In the middle of an extensive rich acacia woodland lies one of Uganda’s most spectacular and breathtaking game parks. Lake Mburo national park is a very special place with a medley of habitats ranging from dry hillsides, rocky out crops bushy thickets, open and wooded savannas to forest, lakes and swamps. Its sculptured landscape, rolling hills and idyllic lake shores, forest galleries, seasonal and permanent swamps and grassy valleys all support a wealth of wildlife in a tropical setting. At only 370KM2, Lake Mburo National Park is small in comparison with many other East African parks but is home to a surprising diversity of plants and animals and harbors several species of mammals and birds found nowhere else in Uganda. These varied habitats support an impressive variety of wildlife including 68 mammal species. This is the only park in Uganda that inhabits Impalas and the only one in the rift region with Burchell’s zebras and the eland, topi are only found in Lake Mburo and Queen Elizabeth National Parks. Common mammal species include warthogs, buffalos, oribi, defassa, waterbucks, reedbucks and the eland antelopes. Leopards and hyenas are also present and lions have returned to the park after years of poaching and near extinction. The five lakes within the park attract hippos and crocodiles while fringing swamps hide secretive papyrus specialists such as the sitatunga antelope and papyrus gonolek. The park also has an impressive bird list with 332 species recorded including shoebill, papyrus yellow warbler, African finfoot, saddle-billed stork, brown-chested wattled plover, Carruther’s cisticola, Tabora cisticola, great snipe, Abyssinian ground hornbill and the white-winged warbler. Acacia woodland bird species are especially well represented.

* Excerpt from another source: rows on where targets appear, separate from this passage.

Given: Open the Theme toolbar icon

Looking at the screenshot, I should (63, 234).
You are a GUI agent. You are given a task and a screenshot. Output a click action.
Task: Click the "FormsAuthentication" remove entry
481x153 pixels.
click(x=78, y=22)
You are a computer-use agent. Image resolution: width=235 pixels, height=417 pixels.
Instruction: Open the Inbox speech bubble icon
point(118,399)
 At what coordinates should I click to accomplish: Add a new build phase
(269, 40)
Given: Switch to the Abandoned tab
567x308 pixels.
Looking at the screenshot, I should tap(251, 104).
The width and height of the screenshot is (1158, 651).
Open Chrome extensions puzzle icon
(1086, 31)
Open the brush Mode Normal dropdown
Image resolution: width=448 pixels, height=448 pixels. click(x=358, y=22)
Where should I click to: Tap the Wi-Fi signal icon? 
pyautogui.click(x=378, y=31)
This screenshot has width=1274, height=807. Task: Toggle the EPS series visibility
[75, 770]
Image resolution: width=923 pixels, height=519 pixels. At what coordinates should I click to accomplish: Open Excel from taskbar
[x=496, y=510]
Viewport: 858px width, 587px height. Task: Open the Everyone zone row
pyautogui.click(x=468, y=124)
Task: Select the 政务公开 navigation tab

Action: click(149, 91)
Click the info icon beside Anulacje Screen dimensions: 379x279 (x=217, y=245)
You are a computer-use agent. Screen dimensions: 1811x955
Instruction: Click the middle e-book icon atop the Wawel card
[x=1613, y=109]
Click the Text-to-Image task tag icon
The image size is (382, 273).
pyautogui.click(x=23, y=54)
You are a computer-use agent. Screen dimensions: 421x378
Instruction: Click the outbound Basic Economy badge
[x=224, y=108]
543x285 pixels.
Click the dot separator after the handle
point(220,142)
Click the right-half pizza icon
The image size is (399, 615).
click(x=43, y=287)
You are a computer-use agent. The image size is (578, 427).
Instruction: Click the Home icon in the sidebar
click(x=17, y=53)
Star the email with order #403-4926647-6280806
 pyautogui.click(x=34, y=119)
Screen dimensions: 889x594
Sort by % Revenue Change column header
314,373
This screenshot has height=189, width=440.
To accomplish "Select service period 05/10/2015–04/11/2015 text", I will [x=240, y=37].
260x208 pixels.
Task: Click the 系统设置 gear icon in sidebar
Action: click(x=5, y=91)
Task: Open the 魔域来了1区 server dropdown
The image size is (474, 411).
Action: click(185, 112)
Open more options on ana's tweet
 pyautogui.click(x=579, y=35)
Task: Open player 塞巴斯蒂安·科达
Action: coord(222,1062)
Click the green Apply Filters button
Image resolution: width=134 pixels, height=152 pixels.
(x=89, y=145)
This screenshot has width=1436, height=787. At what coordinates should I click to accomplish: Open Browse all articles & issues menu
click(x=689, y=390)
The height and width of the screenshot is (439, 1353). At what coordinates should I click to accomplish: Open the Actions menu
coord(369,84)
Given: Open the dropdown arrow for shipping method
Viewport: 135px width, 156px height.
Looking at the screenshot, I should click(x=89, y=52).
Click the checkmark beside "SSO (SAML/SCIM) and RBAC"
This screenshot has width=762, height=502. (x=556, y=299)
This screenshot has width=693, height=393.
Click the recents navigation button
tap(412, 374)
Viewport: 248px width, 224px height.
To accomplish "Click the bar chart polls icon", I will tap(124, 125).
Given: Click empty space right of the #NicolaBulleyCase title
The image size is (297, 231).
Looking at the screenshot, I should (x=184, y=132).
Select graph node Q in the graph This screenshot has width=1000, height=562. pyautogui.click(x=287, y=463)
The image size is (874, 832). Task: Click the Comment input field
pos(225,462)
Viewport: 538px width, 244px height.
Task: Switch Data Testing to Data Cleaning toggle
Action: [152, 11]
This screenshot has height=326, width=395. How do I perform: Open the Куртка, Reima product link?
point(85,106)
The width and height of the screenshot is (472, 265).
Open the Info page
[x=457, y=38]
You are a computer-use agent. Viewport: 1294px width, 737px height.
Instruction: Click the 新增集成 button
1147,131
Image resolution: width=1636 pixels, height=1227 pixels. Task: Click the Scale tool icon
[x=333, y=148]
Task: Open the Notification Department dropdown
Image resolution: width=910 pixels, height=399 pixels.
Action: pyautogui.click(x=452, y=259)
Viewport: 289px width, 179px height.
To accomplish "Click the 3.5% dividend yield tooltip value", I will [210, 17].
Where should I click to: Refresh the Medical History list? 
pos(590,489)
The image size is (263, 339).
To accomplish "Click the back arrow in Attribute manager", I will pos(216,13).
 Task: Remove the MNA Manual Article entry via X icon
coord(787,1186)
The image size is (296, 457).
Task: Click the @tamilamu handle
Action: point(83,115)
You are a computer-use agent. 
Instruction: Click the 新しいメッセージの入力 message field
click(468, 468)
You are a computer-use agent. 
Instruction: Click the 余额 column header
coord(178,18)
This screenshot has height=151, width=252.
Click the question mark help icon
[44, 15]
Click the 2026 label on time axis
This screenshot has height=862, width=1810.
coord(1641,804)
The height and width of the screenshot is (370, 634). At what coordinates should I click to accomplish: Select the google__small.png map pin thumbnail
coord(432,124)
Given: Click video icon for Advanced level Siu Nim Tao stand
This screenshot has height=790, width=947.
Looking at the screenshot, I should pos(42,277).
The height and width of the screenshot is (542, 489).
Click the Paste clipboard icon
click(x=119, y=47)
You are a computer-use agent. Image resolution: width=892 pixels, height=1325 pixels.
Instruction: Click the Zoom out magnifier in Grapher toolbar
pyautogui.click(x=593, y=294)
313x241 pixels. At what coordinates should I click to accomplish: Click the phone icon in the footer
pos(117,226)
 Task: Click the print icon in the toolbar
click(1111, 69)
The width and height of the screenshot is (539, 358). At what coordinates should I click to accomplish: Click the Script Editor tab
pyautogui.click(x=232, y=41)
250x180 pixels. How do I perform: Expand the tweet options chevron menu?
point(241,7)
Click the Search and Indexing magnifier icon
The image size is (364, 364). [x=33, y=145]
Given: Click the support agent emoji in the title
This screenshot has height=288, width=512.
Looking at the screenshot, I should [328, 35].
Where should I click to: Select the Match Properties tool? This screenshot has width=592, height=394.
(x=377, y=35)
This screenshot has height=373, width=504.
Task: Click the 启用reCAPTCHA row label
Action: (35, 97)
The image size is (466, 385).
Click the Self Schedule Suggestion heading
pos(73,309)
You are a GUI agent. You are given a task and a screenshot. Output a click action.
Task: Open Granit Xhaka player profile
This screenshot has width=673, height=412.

The eastern shores of Lake Mburo can be explored by boat, departing from a jetty at the lakeside campsite near Rwonyo. Watch out for crocodiles and hippopotamus during the two hour voyage. You can also sight a variety of birds including pelicans, herons, the cormorant fish eagle and perhaps the rare fin foot and shoebill storks. Fishermen with their own equipment may fish in the lake from the campsite by arrangement.
Guided walks explore the park around Rwonyo, culminating in a vist to a natural salt lake frequented by the wildlife. Viewing is facilitated by a timber observation platform.
The eastern hinterland of Lake Mburo is served by a network of game tracks along which a variety of savannah animals and birds can be sighted. Impalas are the most commonly seen along the impala track while zebras frequent the grassy valley floors traversed by the zebra track. This connects to the Ruroko track which passes rock kopjes, home to the elusive Klipspringer. In the south of the park, the lake side track passes through dense woodland that is home to bushbuck and bush duiker, to Kigarama hill which provides a panoramic view of Lake Mburo. This lake and seven more can also be seen from the Kazuma lookout close to Kazuma track.
Though small, this tract of forest on the western side of Lake Mburo provides a taste of the tropical high forest with closed canopy and is home to a variety of forest bird species.
Conservation education centre
The park has a conservation education centre, 1 km west of Sanga gate. This provides accommodation and an education hall for school groups, visitors, seminars and workshops.
Nature walks, bird watching, boat cruises and game drives
HOW TO GET THERE
Lake Mburo National Park lies between the towns of Masaka and Mbarara, in South-Western Uganda and is a three hour drive (228kms) from Kampala. Two gates enter the park. From Kampala past Lyantonde to the Nshara gate is 13kms, while the junction for Sanga gate is located at Sanga trading centre, 27 kms past Lyantonde.